Merkel wary of Russian gas

While German Chancellor Angela Merkel restrained from committing to Russian offers of “unlimited gas supplies” at a meeting in Germany this week, Germany’s largest utilities were eying up Russian energy giants for potential deals.

Germany’s main power producer RWE last week announced that it has begun talks with Russian energy giant Gazprom on gas and power joint ventures and media reports on Thursday said that state-owned Energie Baden-Wuerttemberg was in talks with Russian natural gas producer Novatek on the sale of a stake in VNG, east Germany’s largest gas supplier.

Deputy Prime Minister Viktor Zubkov, who chairs the board of Gazprom, said at the bilateral meeting in Hanover that the energy monopoly is hoping for an increase in demand from Germany of 30-35 percent following the country’s decision this year to shut down all of its nuclear reactors by 2022. Russia already supplies Germany with 40 percent of its gas needs.

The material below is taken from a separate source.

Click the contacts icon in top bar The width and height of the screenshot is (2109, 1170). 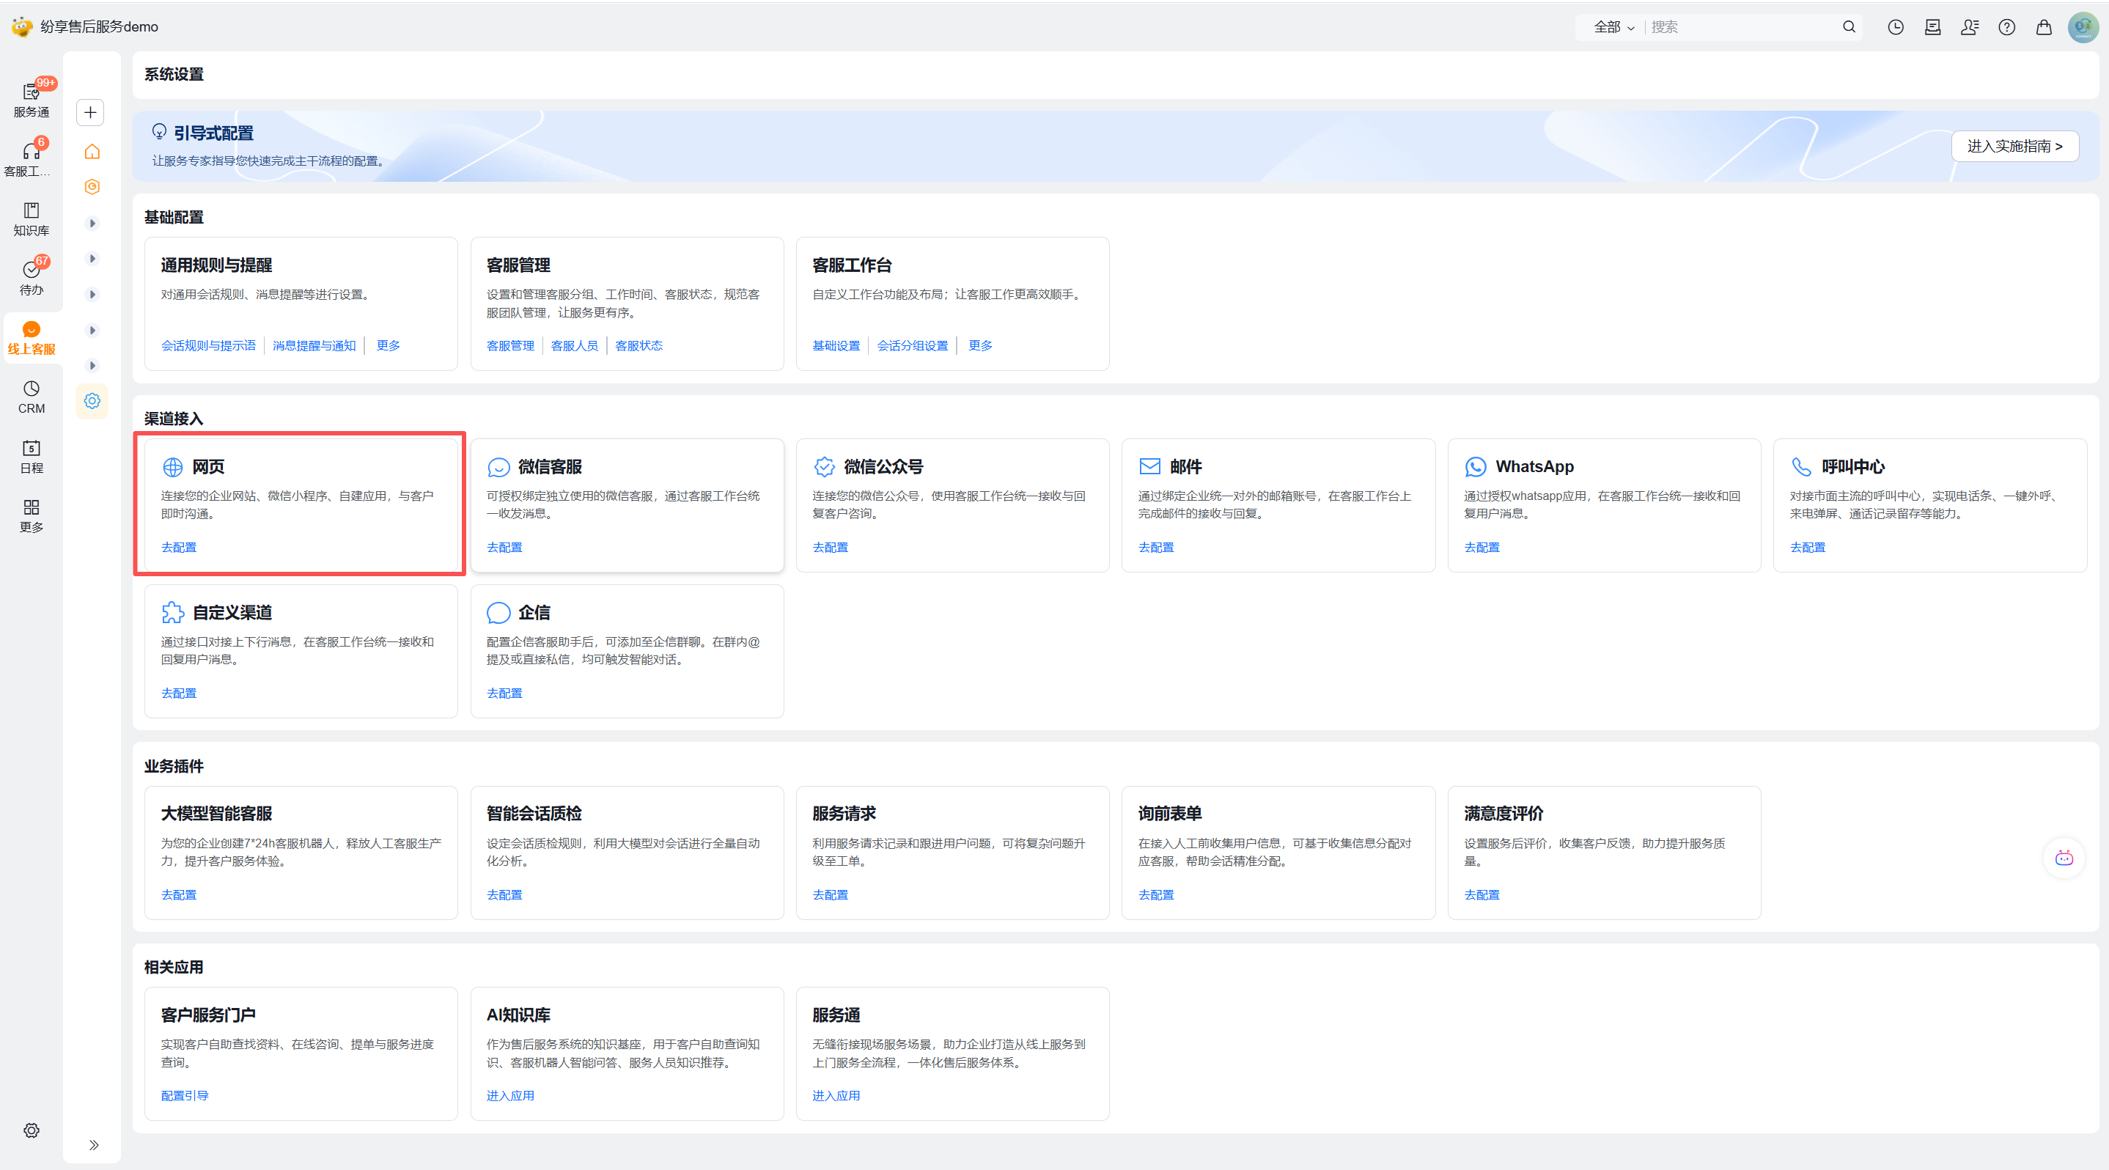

The German delegation was characteristically stand-offish on the issue, with Merkel committing only to “wait and see what happens.” But analysts say Germany has backed itself into a corner by deciding to phase out all of its nuclear plants and has little other choice than to significantly bump up Russian gas imports.

“There is room to increase supplies of biogas and renewable gas, but these will produce rather small percentage outputs,” said Marcel Viëtor, Program Officer for Energy and Climate at the German Council on Foreign Relations. “To obtain larger supplies, Germany needs additional natural gas imports.” The antics of big German power producers go against the grain of European Commission aims to reduce EU dependence on Russian gas. RWE is a key partner in the European Commissionbacked Nabucco pipeline, which aims to bring gas to Europe from the Middle East via the Caspian Sea.

Merkel told reporters Tuesday that pricing issues were the main obstacle standing in the way of increased Russian gas supplies to Germany. Several European utilities have been negotiating with Gazprom over the past year to cut its fuel prices in long-term contracts, which have become loss-making.“Germany wants to leave room for a lowered price so it will wait until the situation is more settled, probably until 2012,” said Elena Savchik, Oil and Gas Analyst at Moscow-based Aton investment bank. “A 30-35 percent increase is fully realistic in the longrun.”